*GIVEN INSTRUCTION*:
Copy the rows below with "GUI agent" changed to "screen assistant" wherever it appears, keeping everything else the same.

*DATASET EXCERPTS*:
>>>>>
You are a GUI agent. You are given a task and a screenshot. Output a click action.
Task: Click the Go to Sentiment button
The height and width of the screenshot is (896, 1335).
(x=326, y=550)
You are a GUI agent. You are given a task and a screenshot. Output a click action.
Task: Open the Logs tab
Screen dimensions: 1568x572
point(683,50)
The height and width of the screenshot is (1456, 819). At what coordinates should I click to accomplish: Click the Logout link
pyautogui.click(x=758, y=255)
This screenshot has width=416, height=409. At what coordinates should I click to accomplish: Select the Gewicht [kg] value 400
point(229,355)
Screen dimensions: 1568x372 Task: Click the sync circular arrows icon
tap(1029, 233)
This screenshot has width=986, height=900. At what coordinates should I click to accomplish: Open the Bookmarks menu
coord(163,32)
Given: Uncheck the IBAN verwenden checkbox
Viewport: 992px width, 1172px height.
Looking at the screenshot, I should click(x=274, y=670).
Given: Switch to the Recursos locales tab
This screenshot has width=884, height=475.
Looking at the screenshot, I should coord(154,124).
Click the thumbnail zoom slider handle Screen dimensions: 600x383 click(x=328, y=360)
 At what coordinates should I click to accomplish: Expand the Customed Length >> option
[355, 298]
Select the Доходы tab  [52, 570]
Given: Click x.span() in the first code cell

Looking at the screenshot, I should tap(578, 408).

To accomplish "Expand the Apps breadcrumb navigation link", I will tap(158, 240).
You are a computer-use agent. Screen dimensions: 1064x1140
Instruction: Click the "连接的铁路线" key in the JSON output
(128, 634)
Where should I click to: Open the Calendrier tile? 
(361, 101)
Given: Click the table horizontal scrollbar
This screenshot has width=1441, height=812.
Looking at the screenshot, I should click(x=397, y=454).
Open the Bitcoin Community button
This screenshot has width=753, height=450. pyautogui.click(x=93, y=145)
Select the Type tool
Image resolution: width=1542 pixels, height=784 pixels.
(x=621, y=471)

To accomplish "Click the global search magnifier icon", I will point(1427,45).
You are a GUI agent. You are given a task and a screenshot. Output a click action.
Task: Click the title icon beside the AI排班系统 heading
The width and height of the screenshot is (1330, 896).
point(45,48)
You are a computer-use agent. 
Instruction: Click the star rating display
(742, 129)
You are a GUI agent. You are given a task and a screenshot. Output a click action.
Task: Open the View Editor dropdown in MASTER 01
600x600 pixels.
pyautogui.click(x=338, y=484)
<<<<<
*CORRECT RESULT*:
You are a screen assistant. You are given a task and a screenshot. Output a click action.
Task: Click the Go to Sentiment button
The height and width of the screenshot is (896, 1335).
(x=326, y=550)
You are a screen assistant. You are given a task and a screenshot. Output a click action.
Task: Open the Logs tab
Screen dimensions: 1568x572
point(683,50)
The height and width of the screenshot is (1456, 819). At what coordinates should I click to accomplish: Click the Logout link
pyautogui.click(x=758, y=255)
This screenshot has width=416, height=409. At what coordinates should I click to accomplish: Select the Gewicht [kg] value 400
point(229,355)
Screen dimensions: 1568x372 Task: Click the sync circular arrows icon
tap(1029, 233)
This screenshot has width=986, height=900. At what coordinates should I click to accomplish: Open the Bookmarks menu
coord(163,32)
Given: Uncheck the IBAN verwenden checkbox
Viewport: 992px width, 1172px height.
Looking at the screenshot, I should click(x=274, y=670).
Given: Switch to the Recursos locales tab
This screenshot has width=884, height=475.
Looking at the screenshot, I should coord(154,124).
Click the thumbnail zoom slider handle Screen dimensions: 600x383 click(x=328, y=360)
 At what coordinates should I click to accomplish: Expand the Customed Length >> option
[355, 298]
Select the Доходы tab  [52, 570]
Given: Click x.span() in the first code cell

Looking at the screenshot, I should tap(578, 408).

To accomplish "Expand the Apps breadcrumb navigation link", I will tap(158, 240).
You are a computer-use agent. Screen dimensions: 1064x1140
Instruction: Click the "连接的铁路线" key in the JSON output
(128, 634)
Where should I click to: Open the Calendrier tile? 
(361, 101)
Given: Click the table horizontal scrollbar
This screenshot has width=1441, height=812.
Looking at the screenshot, I should click(x=397, y=454).
Open the Bitcoin Community button
This screenshot has width=753, height=450. pyautogui.click(x=93, y=145)
Select the Type tool
Image resolution: width=1542 pixels, height=784 pixels.
(x=621, y=471)

To accomplish "Click the global search magnifier icon", I will point(1427,45).
You are a screen assistant. You are given a task and a screenshot. Output a click action.
Task: Click the title icon beside the AI排班系统 heading
The width and height of the screenshot is (1330, 896).
point(45,48)
You are a computer-use agent. 
Instruction: Click the star rating display
(742, 129)
You are a screen assistant. You are given a task and a screenshot. Output a click action.
Task: Open the View Editor dropdown in MASTER 01
600x600 pixels.
pyautogui.click(x=338, y=484)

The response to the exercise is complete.